Law’s power to criminalize–to turn a person into a criminal–is formidable. Traditional legal doctrine argues that law dispenses justice in an impartial and unbiased fashion. Critical legal theorists claim that law reproduces gender, race and class inequalities. The Power to Criminalize offers an analysis that acknowledges the tensions between these two views of law. Drawing from crown attorneys’ files on violent crime cases and interviews with defence lawyers, the authors reveal the complex ways in which discourses of masculinity, femininity, race, class and social space inform the strategies used to litigate these cases. This analysis raises questions about the prospects of challenging law to realize a more just society.

African Heritage & Black Diaspora Class Inequality Crime & Law

What people are saying

Laureen Snider, Department of Sociology, Queen’s University

“An impressive study … first rate empirical research combined with superb theoretical analysis. Comack and Balfour show exactly how–and more importantly why–law reforms so often and so faithfully reproduce the class, race and gender inequalities they were meant to remedy.”
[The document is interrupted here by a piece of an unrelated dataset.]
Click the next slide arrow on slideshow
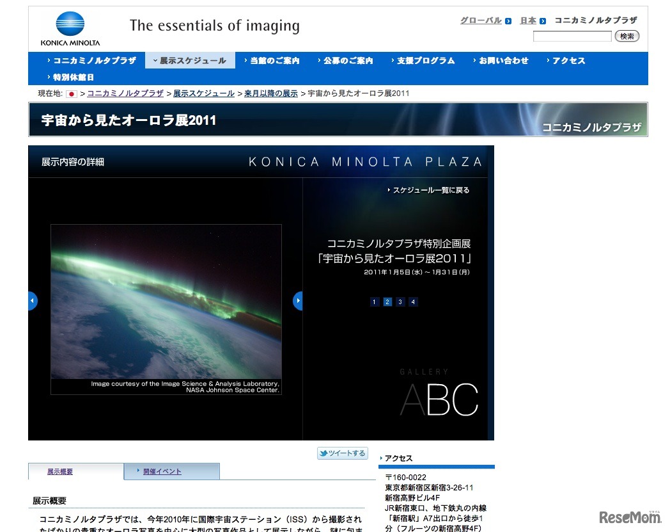670x532 pixels. coord(297,301)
Bob Menzies, School of Criminology, Simon Fraser University

“An elegantly crafted and thoroughly original book, The Power to Criminalize unravels the criminalizing process that perpetuates the subordination of women, Aboriginal people and the poor while ostensibly upholding law’s commitment to equality and justice … Another demonstration that the field of critical criminology is very much alive and thriving in this country.”

Authors

Gillian Balfour

Gillian Balfour is Associate professor in the Department of Sociology at Trent University.
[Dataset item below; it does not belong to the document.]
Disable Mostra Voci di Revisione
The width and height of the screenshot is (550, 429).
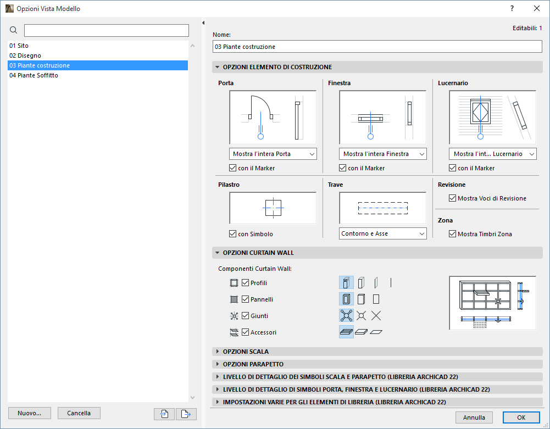(452, 198)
Gillian recently completed a PhD in sociology at the University of Manitoba where she examined the role of lawyers in the criminalization of men and women accused of violent crimes. Her PhD research examined the practice of law as a social act that is constrained and enabled by socio-political interests of “law and order,” professional codes of conduct, and the identities of victims and offenders and the meaning of violence that are encoded with stereotypes of whiteness, Indianness, dangerousness, poverty, heterosexuality, femininity and masculinity.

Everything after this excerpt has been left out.